Angaben zu einem besonderen Berufsstand
Die Teilnahme ist einem bestimmten Berufsstand vorbehalten: ja
Beruf angeben:
Verweis auf die einschlägige Rechts- oder Verwaltungsvorschrift:
§ 75 VgV:
(2) Wird als Berufsqualifikation der Beruf des „Beratenden Ingenieurs“ oder „Ingenieurs“ gefordert, so ist zuzulassen, wer nach dem für die öffentliche Auftragsvergabe geltenden Landesrecht berechtigt ist, die entsprechende Berufsbezeichnung zu tragen oder in der Bundesrepublik Deutschland entsprechend tätig zu werden;
(3) Juristische Personen sind als Auftragnehmer zuzulassen, wenn sie für die Durchführung der Aufgabe einen verantwortlichen Berufsangehörigen gemäß Absatz 1 oder 2 benennen.

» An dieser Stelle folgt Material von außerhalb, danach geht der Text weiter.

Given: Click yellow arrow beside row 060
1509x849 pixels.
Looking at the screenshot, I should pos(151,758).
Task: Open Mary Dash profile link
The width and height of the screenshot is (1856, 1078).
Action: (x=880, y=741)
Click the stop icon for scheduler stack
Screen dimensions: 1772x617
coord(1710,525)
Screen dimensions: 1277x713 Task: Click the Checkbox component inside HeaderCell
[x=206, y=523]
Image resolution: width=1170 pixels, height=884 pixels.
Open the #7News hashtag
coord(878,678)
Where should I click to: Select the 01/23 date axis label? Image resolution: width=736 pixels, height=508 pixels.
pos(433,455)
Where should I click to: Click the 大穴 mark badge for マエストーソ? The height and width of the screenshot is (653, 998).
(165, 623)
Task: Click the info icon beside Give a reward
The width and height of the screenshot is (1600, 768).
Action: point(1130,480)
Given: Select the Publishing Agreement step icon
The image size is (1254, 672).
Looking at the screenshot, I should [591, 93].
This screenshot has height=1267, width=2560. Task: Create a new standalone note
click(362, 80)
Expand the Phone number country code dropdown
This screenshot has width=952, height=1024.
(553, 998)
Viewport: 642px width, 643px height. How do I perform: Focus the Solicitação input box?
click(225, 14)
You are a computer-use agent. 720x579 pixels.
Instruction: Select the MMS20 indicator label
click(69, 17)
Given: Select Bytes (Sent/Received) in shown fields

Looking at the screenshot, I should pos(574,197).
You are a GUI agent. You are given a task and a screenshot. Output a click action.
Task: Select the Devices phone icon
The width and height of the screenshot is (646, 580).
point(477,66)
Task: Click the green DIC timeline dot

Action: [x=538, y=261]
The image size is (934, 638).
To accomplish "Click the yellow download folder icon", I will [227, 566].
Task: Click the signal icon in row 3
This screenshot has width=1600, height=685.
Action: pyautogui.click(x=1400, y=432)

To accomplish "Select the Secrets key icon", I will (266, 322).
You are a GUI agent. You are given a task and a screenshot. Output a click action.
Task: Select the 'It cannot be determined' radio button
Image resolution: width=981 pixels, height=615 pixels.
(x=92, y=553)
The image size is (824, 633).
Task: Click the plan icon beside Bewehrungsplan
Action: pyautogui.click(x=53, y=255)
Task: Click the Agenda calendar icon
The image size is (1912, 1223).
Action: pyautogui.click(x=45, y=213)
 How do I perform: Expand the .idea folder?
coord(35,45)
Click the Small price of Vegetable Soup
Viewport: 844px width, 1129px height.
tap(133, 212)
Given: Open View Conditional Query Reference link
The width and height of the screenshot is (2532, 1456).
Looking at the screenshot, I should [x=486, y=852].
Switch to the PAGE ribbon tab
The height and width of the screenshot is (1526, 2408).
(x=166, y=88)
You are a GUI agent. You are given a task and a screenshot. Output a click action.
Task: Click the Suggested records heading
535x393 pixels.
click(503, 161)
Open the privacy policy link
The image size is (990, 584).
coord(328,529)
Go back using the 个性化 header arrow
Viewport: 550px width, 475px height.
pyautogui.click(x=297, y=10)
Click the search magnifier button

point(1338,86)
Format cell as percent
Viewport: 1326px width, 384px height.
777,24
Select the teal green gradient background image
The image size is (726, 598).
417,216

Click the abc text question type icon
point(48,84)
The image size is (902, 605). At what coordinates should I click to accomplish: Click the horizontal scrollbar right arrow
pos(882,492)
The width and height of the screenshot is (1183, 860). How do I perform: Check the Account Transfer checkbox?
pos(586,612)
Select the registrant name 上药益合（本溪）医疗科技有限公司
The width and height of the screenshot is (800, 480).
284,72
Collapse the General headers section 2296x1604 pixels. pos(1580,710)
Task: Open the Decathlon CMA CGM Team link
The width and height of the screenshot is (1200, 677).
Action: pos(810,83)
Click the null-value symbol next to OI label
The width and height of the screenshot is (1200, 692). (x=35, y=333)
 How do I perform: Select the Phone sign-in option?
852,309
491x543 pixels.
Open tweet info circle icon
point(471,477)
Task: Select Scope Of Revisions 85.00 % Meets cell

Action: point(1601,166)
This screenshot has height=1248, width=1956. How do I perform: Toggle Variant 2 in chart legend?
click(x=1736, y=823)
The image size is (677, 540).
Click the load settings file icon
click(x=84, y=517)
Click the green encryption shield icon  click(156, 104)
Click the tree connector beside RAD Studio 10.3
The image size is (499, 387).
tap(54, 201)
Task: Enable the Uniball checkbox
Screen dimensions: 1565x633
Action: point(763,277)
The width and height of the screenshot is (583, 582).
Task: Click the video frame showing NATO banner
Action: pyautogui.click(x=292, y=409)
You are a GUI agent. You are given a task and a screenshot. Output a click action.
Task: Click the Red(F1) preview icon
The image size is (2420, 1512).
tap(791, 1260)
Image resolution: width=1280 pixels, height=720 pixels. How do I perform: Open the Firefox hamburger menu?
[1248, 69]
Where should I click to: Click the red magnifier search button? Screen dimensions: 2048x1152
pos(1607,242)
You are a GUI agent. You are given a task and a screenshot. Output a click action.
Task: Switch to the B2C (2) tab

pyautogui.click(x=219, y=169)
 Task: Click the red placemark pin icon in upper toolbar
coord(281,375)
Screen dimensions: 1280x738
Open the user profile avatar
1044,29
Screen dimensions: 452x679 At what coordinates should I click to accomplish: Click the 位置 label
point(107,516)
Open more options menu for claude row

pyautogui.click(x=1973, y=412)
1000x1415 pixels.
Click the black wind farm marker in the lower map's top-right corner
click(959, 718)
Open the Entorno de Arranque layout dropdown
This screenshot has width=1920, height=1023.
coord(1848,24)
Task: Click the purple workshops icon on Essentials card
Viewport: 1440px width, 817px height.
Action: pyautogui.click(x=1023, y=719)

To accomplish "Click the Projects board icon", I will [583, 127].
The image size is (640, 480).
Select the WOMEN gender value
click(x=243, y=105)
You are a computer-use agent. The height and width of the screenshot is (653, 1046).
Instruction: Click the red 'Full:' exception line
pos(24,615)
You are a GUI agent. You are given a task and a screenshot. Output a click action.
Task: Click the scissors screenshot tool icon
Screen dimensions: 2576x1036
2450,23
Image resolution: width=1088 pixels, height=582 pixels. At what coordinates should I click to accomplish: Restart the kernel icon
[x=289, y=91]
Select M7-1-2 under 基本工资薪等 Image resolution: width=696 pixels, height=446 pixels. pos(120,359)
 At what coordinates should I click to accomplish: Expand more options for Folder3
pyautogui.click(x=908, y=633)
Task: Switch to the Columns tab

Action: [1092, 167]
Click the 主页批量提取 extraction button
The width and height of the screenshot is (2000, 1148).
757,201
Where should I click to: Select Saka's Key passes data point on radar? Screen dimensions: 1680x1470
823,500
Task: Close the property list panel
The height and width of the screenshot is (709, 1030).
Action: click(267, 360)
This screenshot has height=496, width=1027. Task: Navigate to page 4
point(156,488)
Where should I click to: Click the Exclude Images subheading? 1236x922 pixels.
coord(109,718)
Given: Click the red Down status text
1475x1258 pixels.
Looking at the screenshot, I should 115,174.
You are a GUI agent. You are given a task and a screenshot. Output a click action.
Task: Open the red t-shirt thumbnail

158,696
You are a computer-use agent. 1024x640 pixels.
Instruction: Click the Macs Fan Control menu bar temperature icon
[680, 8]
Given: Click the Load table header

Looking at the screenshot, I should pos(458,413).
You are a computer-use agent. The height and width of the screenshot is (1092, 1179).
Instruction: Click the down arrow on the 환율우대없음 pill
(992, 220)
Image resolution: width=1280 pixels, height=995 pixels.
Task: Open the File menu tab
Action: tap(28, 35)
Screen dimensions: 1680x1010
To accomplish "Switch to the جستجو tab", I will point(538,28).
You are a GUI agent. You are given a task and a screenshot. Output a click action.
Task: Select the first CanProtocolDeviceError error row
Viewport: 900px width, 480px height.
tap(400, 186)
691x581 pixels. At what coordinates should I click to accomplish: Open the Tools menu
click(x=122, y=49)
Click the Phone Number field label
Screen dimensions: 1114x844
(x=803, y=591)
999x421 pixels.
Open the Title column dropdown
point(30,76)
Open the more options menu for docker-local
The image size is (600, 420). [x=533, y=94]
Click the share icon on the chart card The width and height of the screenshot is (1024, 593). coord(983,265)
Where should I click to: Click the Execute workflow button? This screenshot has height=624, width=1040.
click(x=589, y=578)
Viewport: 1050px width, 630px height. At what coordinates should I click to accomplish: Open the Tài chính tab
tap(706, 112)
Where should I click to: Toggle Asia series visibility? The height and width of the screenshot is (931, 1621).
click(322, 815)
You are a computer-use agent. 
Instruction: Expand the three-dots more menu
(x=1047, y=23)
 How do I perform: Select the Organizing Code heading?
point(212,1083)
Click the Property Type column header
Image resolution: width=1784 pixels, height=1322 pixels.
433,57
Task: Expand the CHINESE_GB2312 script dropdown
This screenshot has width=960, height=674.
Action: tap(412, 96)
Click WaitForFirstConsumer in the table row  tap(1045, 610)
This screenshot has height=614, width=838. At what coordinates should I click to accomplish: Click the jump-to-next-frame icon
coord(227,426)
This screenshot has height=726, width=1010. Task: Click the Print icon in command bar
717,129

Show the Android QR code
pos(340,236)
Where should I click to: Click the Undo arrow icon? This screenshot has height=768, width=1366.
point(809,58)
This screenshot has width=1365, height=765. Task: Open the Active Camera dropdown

Für die Ausführung des Auftrags verantwortliches Personal
Verpflichtung zur Angabe der Namen und beruflichen Qualifikationen der Personen, die für die Ausführung des Auftrags verantwortlich sind

Angaben zur Verhandlung
Der öffentliche Auftraggeber behält sich das Recht vor, den Auftrag auf der Grundlage der ursprünglichen Angebote zu vergeben, ohne Verhandlungen durchzuführen

Angaben zum Beschaffungsübereinkommen (GPA)
Der Auftrag fällt unter das Beschaffungsübereinkommen: nein

Schlusstermin für den Eingang der Angebote oder Teilnahmeanträge
Tag: 05.08.2019
Ortszeit: 12:00

Sprache(n), in der (denen) Angebote oder Teilnahmeanträge eingereicht werden können
Deutsch

Bindefrist des Angebots

Angaben zur Wiederkehr des Auftrags
Dies ist ein wiederkehrender Auftrag: nein

Zusätzliche Angaben

Hinweis: Teilnahmeanträge und spätere Angebote können nur elektronisch eingereicht werden.Teilnahmeanträge und Angebote in Papierform sind nicht zulässig.

Zuständige Stelle für Rechtsbehelfs-/Nachprüfungsverfahren
Vergabekammer Lüneburg
Auf der Hude 2
Lüneburg
21339
Deutschland

Einlegung von Rechtsbehelfen
Genaue Angaben zu den Fristen für die Einlegung von Rechtsbehelfen:
Gemäß § 160 Abs. 3 GWB ist ein Nachprüfungsantrag unzulässig, soweit:
— der Antragsteller den geltend gemachten Verstoß gegen Vergabevorschriften vor Einreichen des Nachprüfungsantrags erkannt und gegenüber dem Auftraggeber nicht innerhalb einer Frist von 10 Kalendertagen gerügt hat; der Ablauf der Frist nach § 134 Absatz 2 GWB bleibt unberührt,
— Verstöße gegen Vergabevorschriften, die aufgrund der Bekanntmachung erkennbar sind, nicht spätestens bis zum Ablauf der in der Bekanntmachung benannten Frist zur Bewerbung oder zur Angebotsabgabe gegenüber dem Auftraggeber gerügt werden,
— Verstöße gegen Vergabevorschriften, die erst in den Vergabeunterlagen erkennbar sind, nicht spätestens bis zum Ablauf der Frist zur Bewerbung oder zur Angebotsabgabe gegenüber dem Auftraggeber gerügt werden oder mehr als 15 Kalendertage nach Eingang der Mitteilung des Auftraggebers, einer Rüge nicht abhelfen zu wollen, vergangen sind.